Dépense de consommation individualisable : consommation bénéficiant directement aux ménages tout en étant prise en charge par la collectivité. C’est le cas en particulier de dépenses pour l’éducation, la santé, l’action sociale et le logement.

Dépenses pré-engagées : ensemble des dépenses des ménages réalisées dans le cadre d’un contrat difficilement renégociable à court terme. Elles sont définies comme suit : dépenses liées au logement (y compris, dans le cas de la comptabilité nationale, les loyers imputés), ainsi que celles relatives à l’eau, au gaz, à l’électricité et aux autres combustibles utilisés dans les habitations ; services de télécommunications ; frais de cantine ; services de télévision (redevance télévisuelle, abonnements à des chaînes payantes) ; assurances (hors assurance-vie) ; services financiers (y compris, dans le cas de la comptabilité nationale, les services d’intermédiation financière indirectement mesurés).

Institutions sans but lucratif au service des ménages (ISBLSM) : ensemble des unités privées dotées de la personnalité juridique qui produisent des biens et services non marchands au profit des ménages. Leurs ressources principales proviennent de contributions volontaires en espèces ou en nature effectuées par les ménages en leur qualité de consommateurs, de versements provenant des administrations publiques, ainsi que de revenus de la propriété.

Pouvoir d’achat : quantité de biens et de services que l’on peut acheter avec une unité de revenu disponible brut (RDB). Son évolution est liée à celles des prix et des revenus. Ainsi, si les prix augmentent quand les revenus sont constants, le pouvoir d’achat diminue, alors que si la hausse des revenus est supérieure à celle des prix, le pouvoir d’achat augmente. Voir aussi dans la rubrique « Définitions » en annexe : Revenu disponible brut des ménages.

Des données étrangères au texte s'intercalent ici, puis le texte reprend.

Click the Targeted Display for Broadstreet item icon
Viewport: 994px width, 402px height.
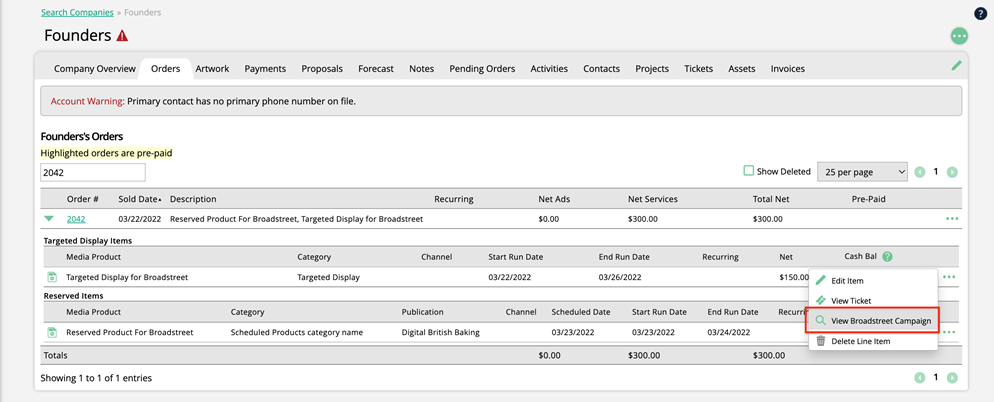52,277
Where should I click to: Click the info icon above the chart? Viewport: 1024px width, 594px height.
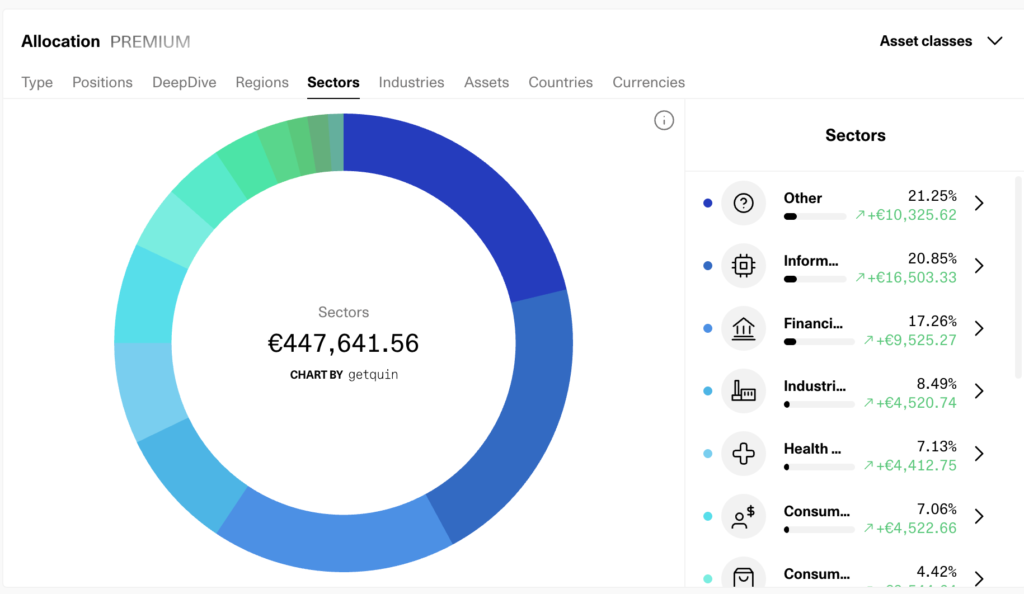(x=664, y=121)
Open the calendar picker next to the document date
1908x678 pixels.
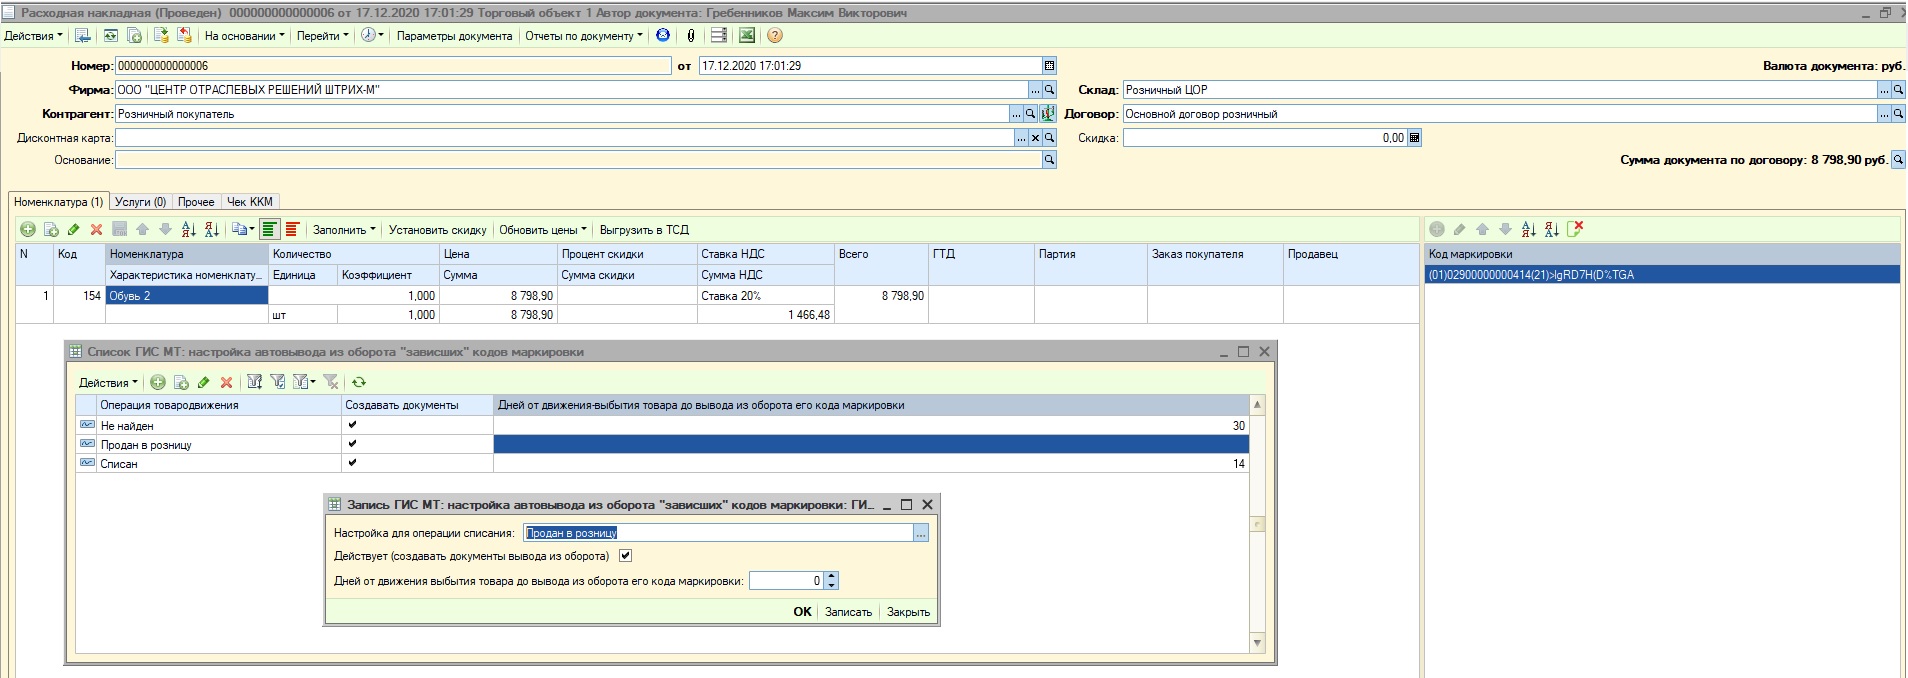coord(1049,66)
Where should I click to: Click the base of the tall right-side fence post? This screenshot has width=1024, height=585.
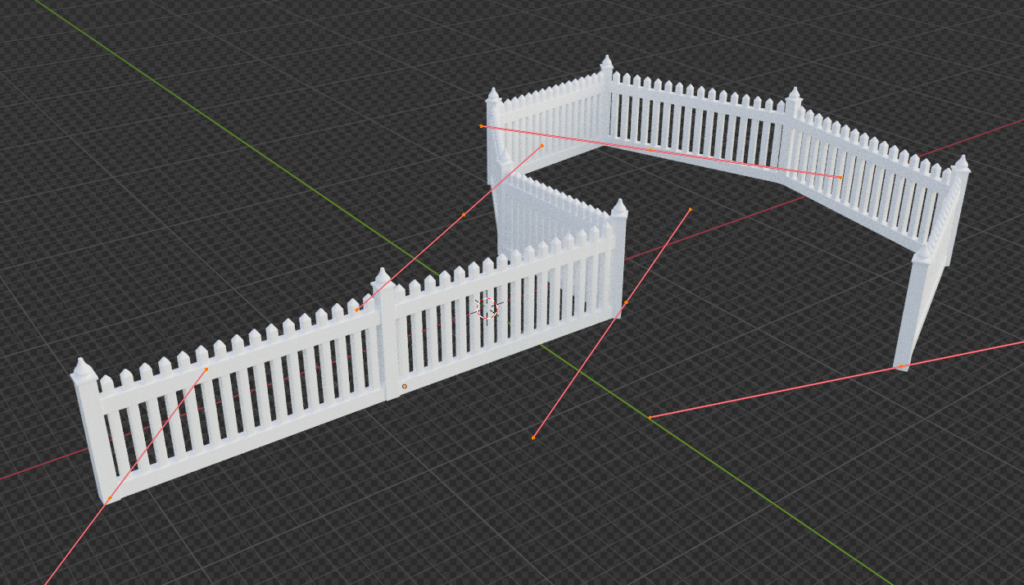pyautogui.click(x=902, y=366)
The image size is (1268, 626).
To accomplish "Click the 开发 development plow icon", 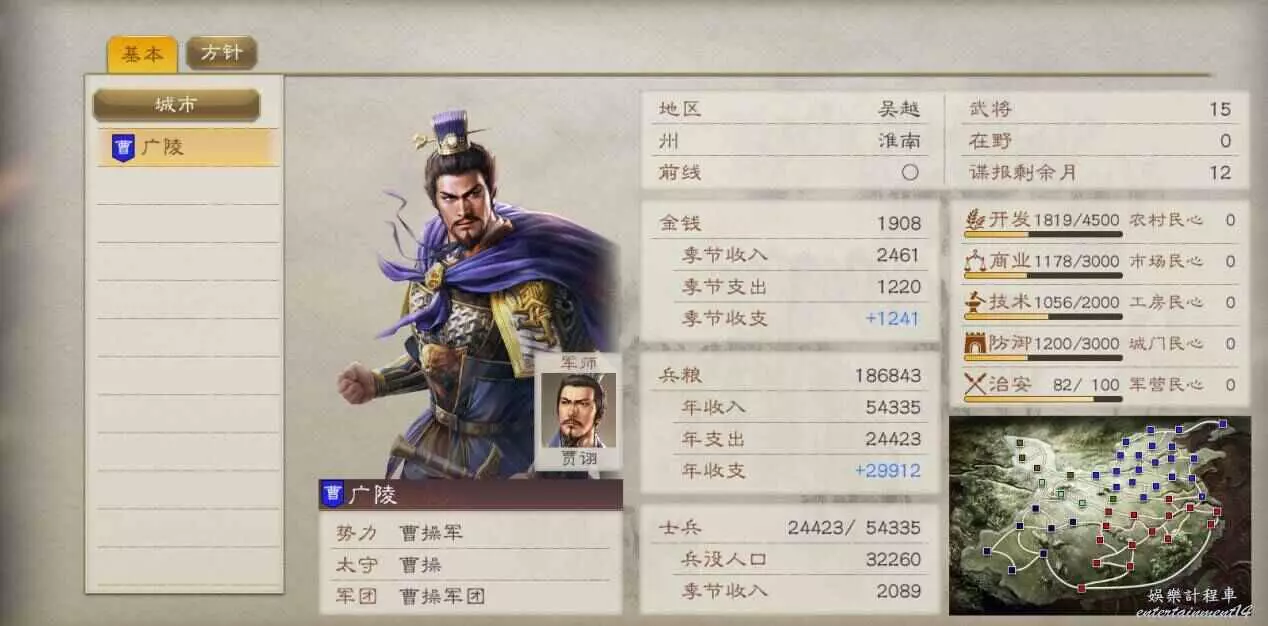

Revenu arbitrable : obtenu après déduction des dépenses pré-engagées du revenu disponible.

Revenu disponible brut des ménages (RDB) : revenu à la disposition des ménages pour la consommation et l’épargne une fois déduits les prélèvements sociaux et fiscaux. Il comprend les revenus d’activité (rémunération des salariés et revenus d’entreprise des entrepreneurs individuels), les revenus de la propriété (dividendes, intérêts et loyers), les prestations sociales autres que des transferts sociaux en nature (pensions de retraite, indemnités de chômage, allocations familiales, minima sociaux, etc.), les autres transferts courants (notamment les indemnités d’assurance nettes des primes), diminués des impôts et cotisations sociales versés par les ménages.